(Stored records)
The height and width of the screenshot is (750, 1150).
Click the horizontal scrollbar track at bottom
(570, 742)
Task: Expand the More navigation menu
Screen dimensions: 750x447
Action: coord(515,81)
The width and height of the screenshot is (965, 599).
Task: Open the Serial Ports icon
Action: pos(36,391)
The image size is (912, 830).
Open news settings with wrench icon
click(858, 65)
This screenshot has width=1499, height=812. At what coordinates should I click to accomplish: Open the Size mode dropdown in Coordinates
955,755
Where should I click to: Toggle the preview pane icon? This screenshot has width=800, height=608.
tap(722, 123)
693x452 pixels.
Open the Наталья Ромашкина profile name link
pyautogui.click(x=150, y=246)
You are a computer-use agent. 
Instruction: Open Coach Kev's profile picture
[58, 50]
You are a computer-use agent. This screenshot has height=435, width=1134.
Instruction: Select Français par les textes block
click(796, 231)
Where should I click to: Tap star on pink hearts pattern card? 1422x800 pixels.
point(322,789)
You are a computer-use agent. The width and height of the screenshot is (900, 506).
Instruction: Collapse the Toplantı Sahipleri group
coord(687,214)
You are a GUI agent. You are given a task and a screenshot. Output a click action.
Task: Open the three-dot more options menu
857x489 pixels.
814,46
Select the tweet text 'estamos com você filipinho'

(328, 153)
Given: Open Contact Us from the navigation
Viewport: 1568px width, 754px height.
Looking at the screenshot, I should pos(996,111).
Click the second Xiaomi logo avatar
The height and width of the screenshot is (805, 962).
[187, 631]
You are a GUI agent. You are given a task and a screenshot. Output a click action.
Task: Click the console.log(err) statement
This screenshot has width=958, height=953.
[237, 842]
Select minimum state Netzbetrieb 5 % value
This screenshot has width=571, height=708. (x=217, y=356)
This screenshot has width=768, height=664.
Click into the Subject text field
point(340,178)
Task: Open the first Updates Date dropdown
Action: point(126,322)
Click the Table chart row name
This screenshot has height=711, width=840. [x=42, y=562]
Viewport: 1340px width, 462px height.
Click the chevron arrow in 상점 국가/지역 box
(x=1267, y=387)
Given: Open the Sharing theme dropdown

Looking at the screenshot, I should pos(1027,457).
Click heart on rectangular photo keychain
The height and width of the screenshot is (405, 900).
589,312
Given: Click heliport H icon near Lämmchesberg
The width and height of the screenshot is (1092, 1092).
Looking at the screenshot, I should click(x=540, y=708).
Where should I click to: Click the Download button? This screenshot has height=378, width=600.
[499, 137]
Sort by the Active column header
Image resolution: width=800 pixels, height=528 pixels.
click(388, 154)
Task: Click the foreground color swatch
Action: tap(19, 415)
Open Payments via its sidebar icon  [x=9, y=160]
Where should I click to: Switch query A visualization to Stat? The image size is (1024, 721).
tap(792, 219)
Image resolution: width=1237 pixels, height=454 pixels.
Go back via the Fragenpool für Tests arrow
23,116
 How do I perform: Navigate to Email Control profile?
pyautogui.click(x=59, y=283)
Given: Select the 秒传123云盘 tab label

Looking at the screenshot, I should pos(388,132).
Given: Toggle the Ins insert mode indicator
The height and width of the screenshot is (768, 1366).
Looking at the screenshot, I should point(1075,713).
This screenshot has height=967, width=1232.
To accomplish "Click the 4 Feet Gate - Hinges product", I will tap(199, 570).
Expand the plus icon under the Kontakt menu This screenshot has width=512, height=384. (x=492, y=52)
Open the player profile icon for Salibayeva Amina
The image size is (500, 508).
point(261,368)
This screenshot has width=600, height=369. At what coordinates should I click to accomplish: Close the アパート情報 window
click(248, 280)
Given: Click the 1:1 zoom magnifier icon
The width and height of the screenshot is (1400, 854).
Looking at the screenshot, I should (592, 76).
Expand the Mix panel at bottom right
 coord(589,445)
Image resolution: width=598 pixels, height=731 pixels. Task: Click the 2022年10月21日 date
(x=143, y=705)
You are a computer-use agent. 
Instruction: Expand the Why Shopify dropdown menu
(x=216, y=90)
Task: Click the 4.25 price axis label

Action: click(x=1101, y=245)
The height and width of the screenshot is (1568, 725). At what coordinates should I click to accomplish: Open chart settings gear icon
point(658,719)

→ How to complete this task:
Put down each entry again, unchanged and complete.

→ Written answer:
The height and width of the screenshot is (750, 1150).
Click the horizontal scrollbar track at bottom
(570, 742)
Task: Expand the More navigation menu
Screen dimensions: 750x447
Action: coord(515,81)
The width and height of the screenshot is (965, 599).
Task: Open the Serial Ports icon
Action: pos(36,391)
The image size is (912, 830).
Open news settings with wrench icon
click(858, 65)
This screenshot has width=1499, height=812. At what coordinates should I click to accomplish: Open the Size mode dropdown in Coordinates
955,755
Where should I click to: Toggle the preview pane icon? This screenshot has width=800, height=608.
tap(722, 123)
693x452 pixels.
Open the Наталья Ромашкина profile name link
pyautogui.click(x=150, y=246)
You are a computer-use agent. 
Instruction: Open Coach Kev's profile picture
[58, 50]
You are a computer-use agent. This screenshot has height=435, width=1134.
Instruction: Select Français par les textes block
click(796, 231)
Where should I click to: Tap star on pink hearts pattern card? 1422x800 pixels.
point(322,789)
You are a computer-use agent. The width and height of the screenshot is (900, 506).
Instruction: Collapse the Toplantı Sahipleri group
coord(687,214)
You are a GUI agent. You are given a task and a screenshot. Output a click action.
Task: Open the three-dot more options menu
857x489 pixels.
814,46
Select the tweet text 'estamos com você filipinho'

(328, 153)
Given: Open Contact Us from the navigation
Viewport: 1568px width, 754px height.
Looking at the screenshot, I should pos(996,111).
Click the second Xiaomi logo avatar
The height and width of the screenshot is (805, 962).
[187, 631]
You are a GUI agent. You are given a task and a screenshot. Output a click action.
Task: Click the console.log(err) statement
This screenshot has width=958, height=953.
[237, 842]
Select minimum state Netzbetrieb 5 % value
This screenshot has width=571, height=708. (x=217, y=356)
This screenshot has width=768, height=664.
Click into the Subject text field
point(340,178)
Task: Open the first Updates Date dropdown
Action: point(126,322)
Click the Table chart row name
This screenshot has height=711, width=840. [x=42, y=562]
Viewport: 1340px width, 462px height.
Click the chevron arrow in 상점 국가/지역 box
(x=1267, y=387)
Given: Open the Sharing theme dropdown

Looking at the screenshot, I should pos(1027,457).
Click heart on rectangular photo keychain
The height and width of the screenshot is (405, 900).
589,312
Given: Click heliport H icon near Lämmchesberg
The width and height of the screenshot is (1092, 1092).
Looking at the screenshot, I should click(x=540, y=708).
Where should I click to: Click the Download button? This screenshot has height=378, width=600.
[499, 137]
Sort by the Active column header
Image resolution: width=800 pixels, height=528 pixels.
click(388, 154)
Task: Click the foreground color swatch
Action: tap(19, 415)
Open Payments via its sidebar icon  [x=9, y=160]
Where should I click to: Switch query A visualization to Stat? The image size is (1024, 721).
tap(792, 219)
Image resolution: width=1237 pixels, height=454 pixels.
Go back via the Fragenpool für Tests arrow
23,116
 How do I perform: Navigate to Email Control profile?
pyautogui.click(x=59, y=283)
Given: Select the 秒传123云盘 tab label

Looking at the screenshot, I should pos(388,132).
Given: Toggle the Ins insert mode indicator
The height and width of the screenshot is (768, 1366).
Looking at the screenshot, I should point(1075,713).
This screenshot has height=967, width=1232.
To accomplish "Click the 4 Feet Gate - Hinges product", I will tap(199, 570).
Expand the plus icon under the Kontakt menu This screenshot has width=512, height=384. (x=492, y=52)
Open the player profile icon for Salibayeva Amina
The image size is (500, 508).
point(261,368)
This screenshot has width=600, height=369. At what coordinates should I click to accomplish: Close the アパート情報 window
click(248, 280)
Given: Click the 1:1 zoom magnifier icon
The width and height of the screenshot is (1400, 854).
Looking at the screenshot, I should (592, 76).
Expand the Mix panel at bottom right
 coord(589,445)
Image resolution: width=598 pixels, height=731 pixels. Task: Click the 2022年10月21日 date
(x=143, y=705)
You are a computer-use agent. 
Instruction: Expand the Why Shopify dropdown menu
(x=216, y=90)
Task: Click the 4.25 price axis label

Action: click(x=1101, y=245)
The height and width of the screenshot is (1568, 725). At what coordinates should I click to accomplish: Open chart settings gear icon
point(658,719)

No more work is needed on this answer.